Le tout petit veau est arraché à sa mère quelques jours seulement après sa naissance pour que les humains puissent consommer le lait qui lui était destiné. Comme toutes les femelles mammifères, si la vache n’a pas de veau elle ne produit pas de lait. La séparation affective est évidemment ressentie douloureusement par les deux et leur détresse dure plusieurs jours.

Le veau séparé de sa mère est ensuite enfermé dans la pénombre, enchaîné dans un boxe exigu dans lequel il ne peut même pas se retourner, sur des lattes en bois, sans paille. 100 jours plus tard pour lui c’est déjà la fin. Il arrive à peine à marcher… pour aller à l’abattoir. Il n’aura connu ni la lumière du soleil, ni la prairie, ni la joie de gambader, ni compagnons de jeux. Sa viande, obtenue très blanche par l’immobilité, la pénombre, et par une nourriture essentiellement à base de lait, est destinée à la consommation humaine. Son cuir sera utilisé en peausserie pour fournir un cuir fin, en ganterie ou bagagerie par exemple.

Les plus faibles de ses congénères auront été abattus dès leur naissance pour extraire la présure appelée "caillette" contenue dans leur estomac. La présure est utilisée dans la fabrication de presque tous les fromages.

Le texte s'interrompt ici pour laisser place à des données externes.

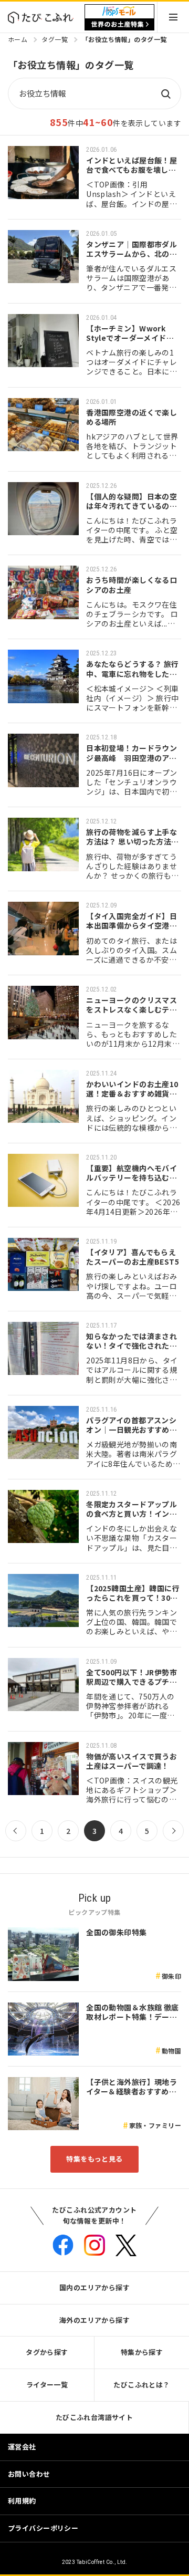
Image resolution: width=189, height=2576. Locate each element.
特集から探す (142, 2352)
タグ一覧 (54, 39)
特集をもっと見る (94, 2159)
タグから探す (47, 2352)
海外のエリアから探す (94, 2320)
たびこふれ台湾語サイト (94, 2417)
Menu (173, 17)
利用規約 (22, 2501)
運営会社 (22, 2447)
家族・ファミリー (155, 2125)
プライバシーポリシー (43, 2528)
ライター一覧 (47, 2385)
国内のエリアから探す (94, 2287)
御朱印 (171, 1976)
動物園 (171, 2050)
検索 (165, 93)
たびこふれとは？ (141, 2385)
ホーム (17, 39)
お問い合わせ (29, 2474)
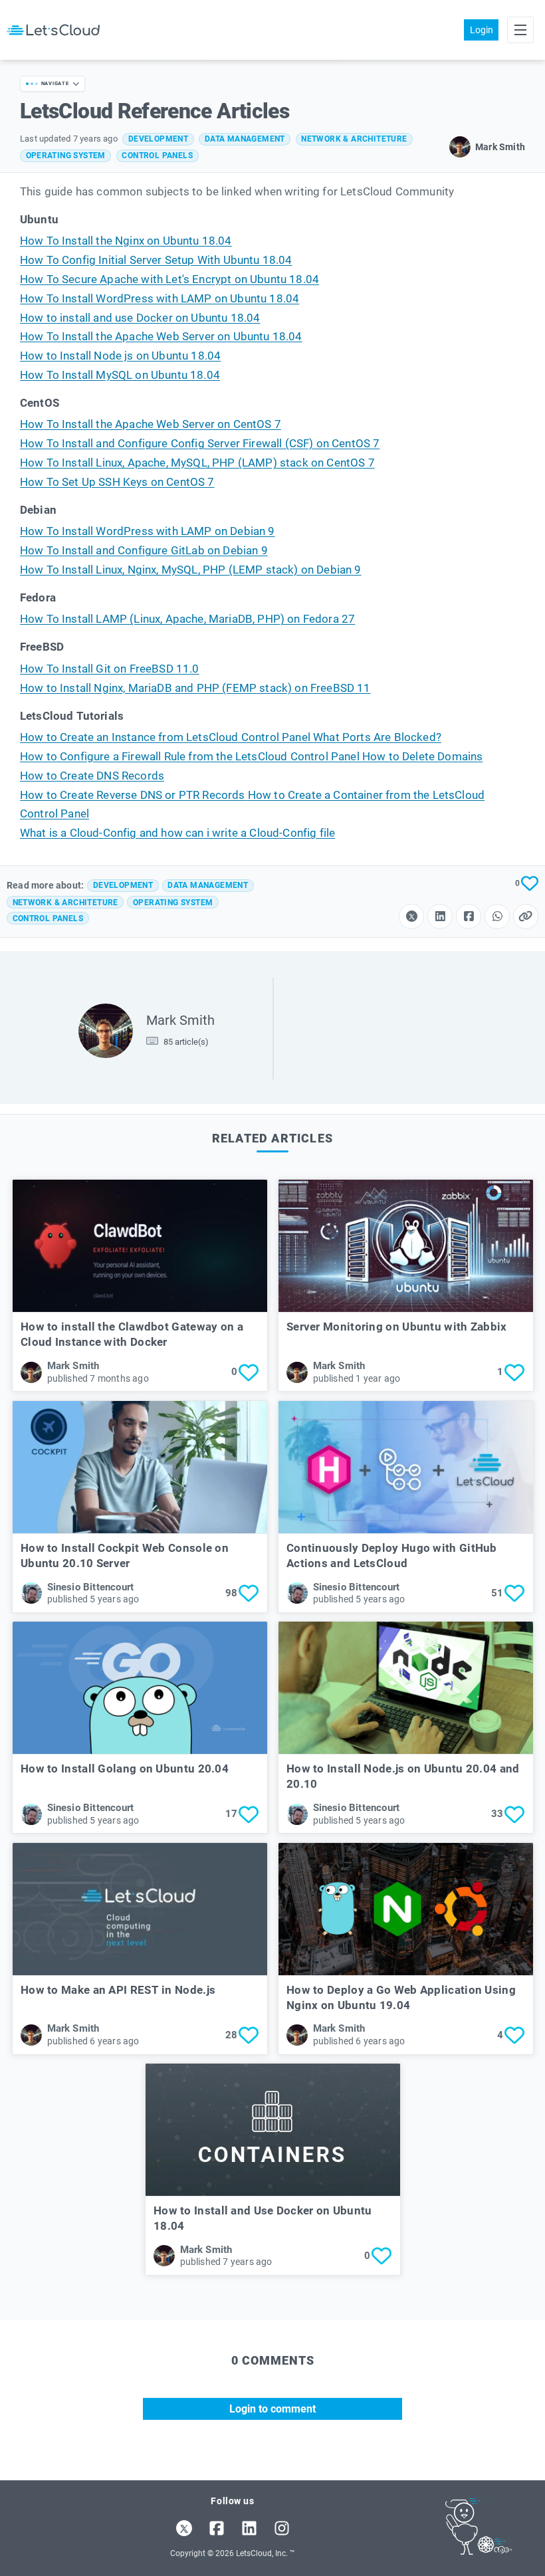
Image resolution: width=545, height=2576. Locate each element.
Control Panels (157, 155)
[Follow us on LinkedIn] (249, 2528)
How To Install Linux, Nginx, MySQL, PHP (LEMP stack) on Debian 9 (191, 570)
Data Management (245, 139)
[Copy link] (525, 916)
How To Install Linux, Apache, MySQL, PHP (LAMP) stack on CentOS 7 (197, 463)
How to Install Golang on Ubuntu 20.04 (125, 1768)
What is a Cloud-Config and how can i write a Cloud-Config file (177, 833)
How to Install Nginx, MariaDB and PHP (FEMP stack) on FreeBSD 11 (195, 688)
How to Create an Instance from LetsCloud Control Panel (166, 737)
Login (481, 30)
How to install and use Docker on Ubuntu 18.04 (140, 318)
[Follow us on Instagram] (281, 2528)
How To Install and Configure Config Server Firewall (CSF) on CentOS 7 (200, 443)
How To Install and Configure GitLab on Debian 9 (144, 550)
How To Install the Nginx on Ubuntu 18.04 (126, 241)
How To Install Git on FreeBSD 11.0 (109, 669)
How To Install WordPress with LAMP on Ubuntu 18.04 (159, 298)
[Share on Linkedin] (440, 916)
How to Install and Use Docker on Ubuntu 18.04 (263, 2218)
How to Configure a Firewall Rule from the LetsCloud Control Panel (191, 756)
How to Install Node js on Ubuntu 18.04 (120, 356)
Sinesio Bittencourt (90, 1587)
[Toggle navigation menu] (520, 30)
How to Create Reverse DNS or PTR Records (134, 795)
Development (158, 139)
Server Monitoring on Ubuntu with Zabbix (396, 1326)
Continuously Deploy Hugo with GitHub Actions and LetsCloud (391, 1555)
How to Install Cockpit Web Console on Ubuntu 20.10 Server (125, 1555)
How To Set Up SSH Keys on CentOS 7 (117, 482)
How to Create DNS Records (92, 776)
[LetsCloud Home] (53, 29)
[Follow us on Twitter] (184, 2528)
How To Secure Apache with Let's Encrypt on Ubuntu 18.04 (169, 279)
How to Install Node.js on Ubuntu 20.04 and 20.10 (403, 1776)
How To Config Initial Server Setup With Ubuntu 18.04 (156, 260)
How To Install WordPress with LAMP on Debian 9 (147, 531)
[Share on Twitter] (411, 916)
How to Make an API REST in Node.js (118, 1989)
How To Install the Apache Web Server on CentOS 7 (150, 424)
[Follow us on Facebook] (216, 2528)
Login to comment (272, 2409)
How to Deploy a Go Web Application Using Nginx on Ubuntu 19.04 (401, 1997)
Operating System (66, 155)
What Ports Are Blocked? (377, 737)
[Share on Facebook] (468, 916)
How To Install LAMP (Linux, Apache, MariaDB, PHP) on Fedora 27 (187, 619)
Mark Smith (180, 1020)
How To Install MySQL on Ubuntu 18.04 (120, 375)
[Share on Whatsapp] (497, 916)
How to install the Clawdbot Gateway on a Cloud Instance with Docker (132, 1334)
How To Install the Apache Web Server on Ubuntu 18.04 (161, 336)
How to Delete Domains (422, 756)
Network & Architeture (354, 139)
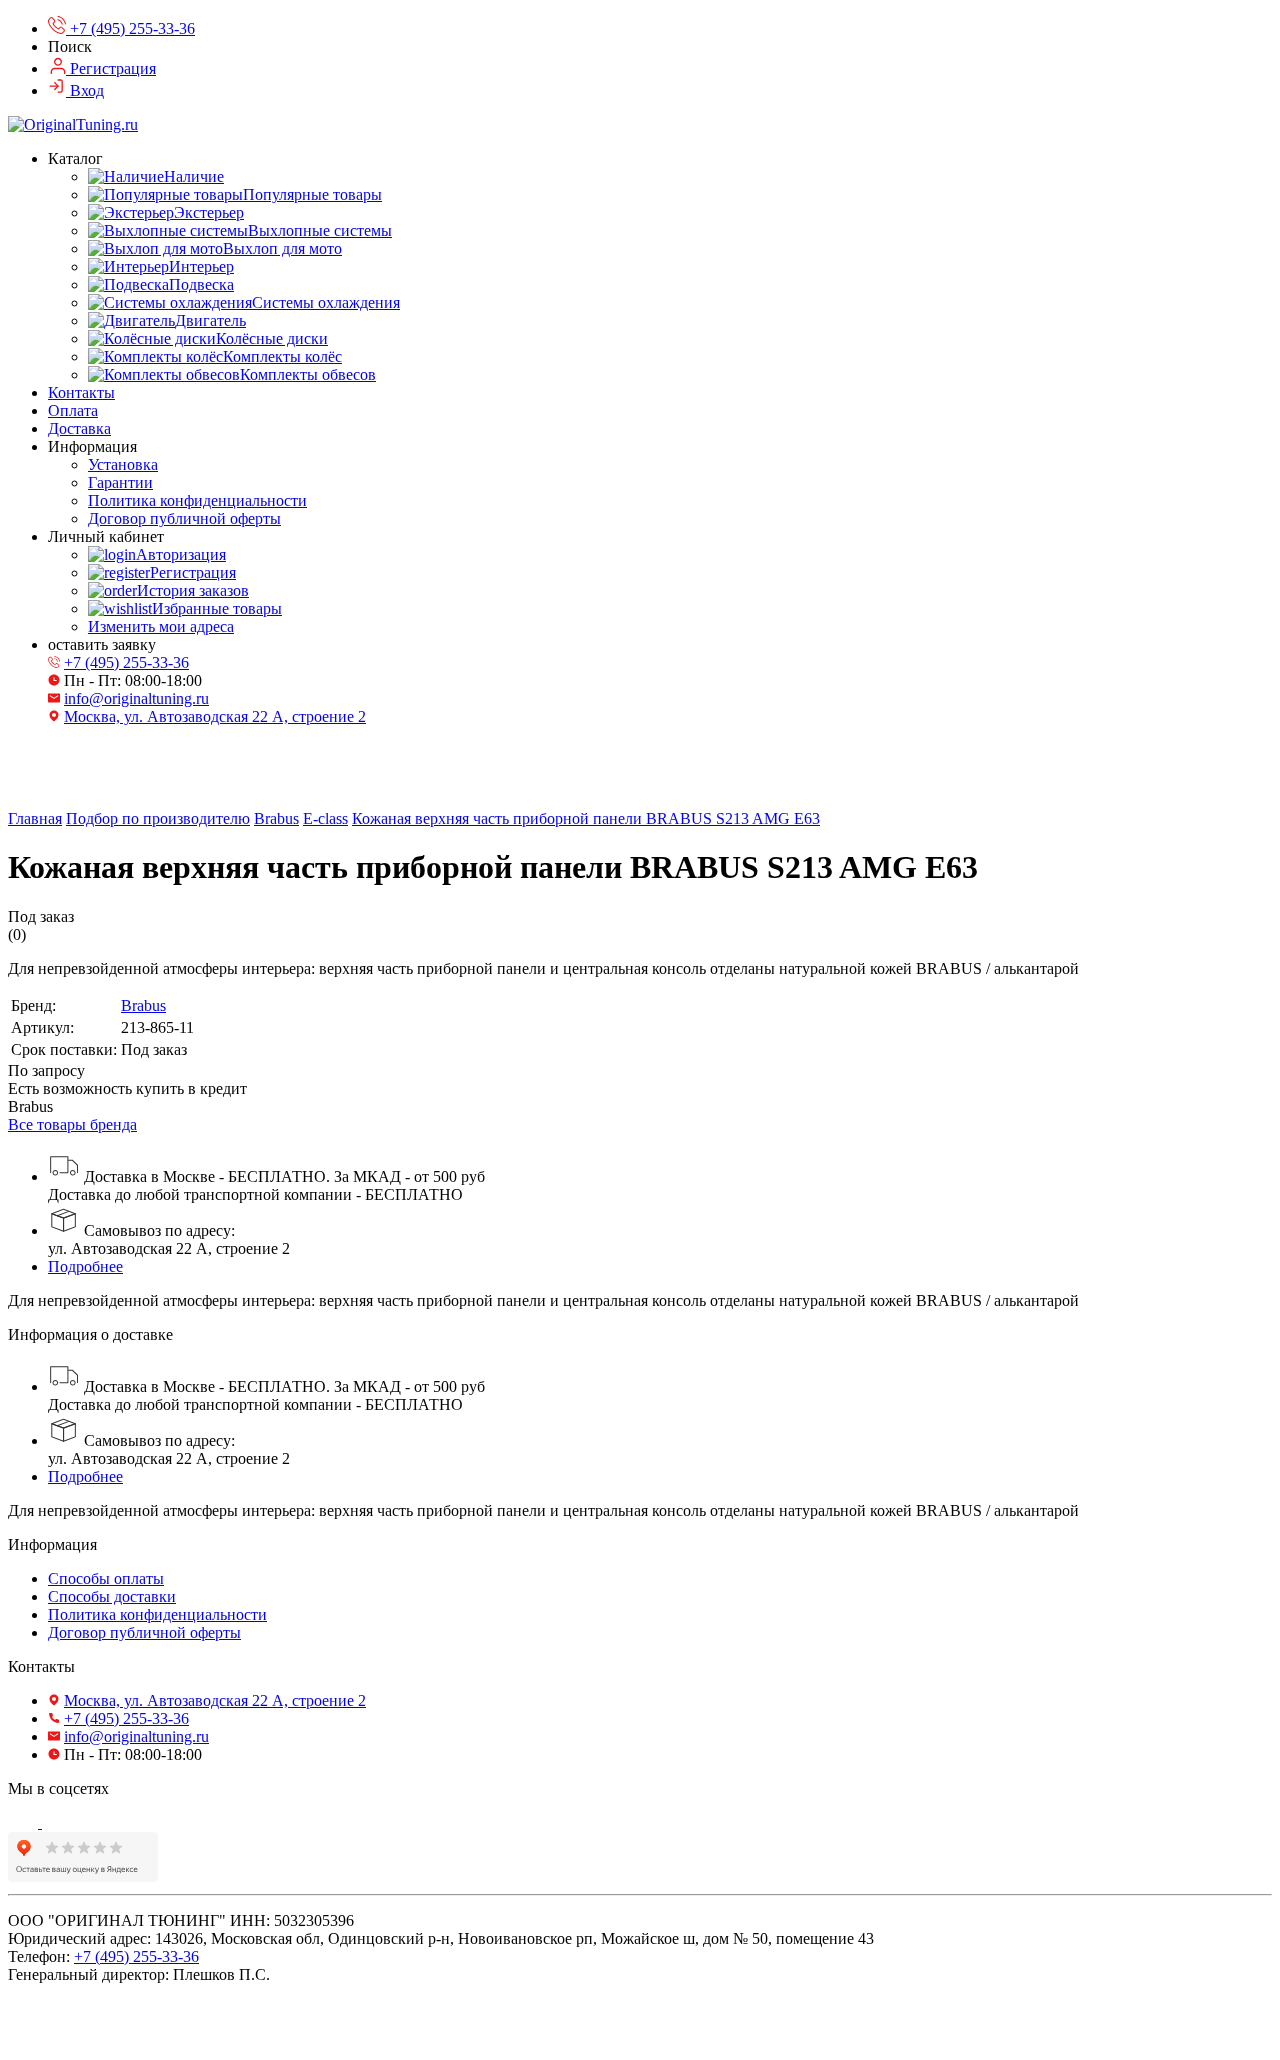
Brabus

Leur viande sera utilisée pour la fabrication d’aliments pour animaux.

Les veaux femelles sélectionnés pour la production laitière, connaitront le même parcours que leur mère, soit trois années d’exploitation intensive, de gestations obligatoires et ininterrompues, le plus souvent par insémination artificielle, pour fournir un maximum de lait.

Les génisses, jeunes vaches, finiront plus tôt à l’abattoir pour y fournir leur viande et le "célèbre" foie de génisse.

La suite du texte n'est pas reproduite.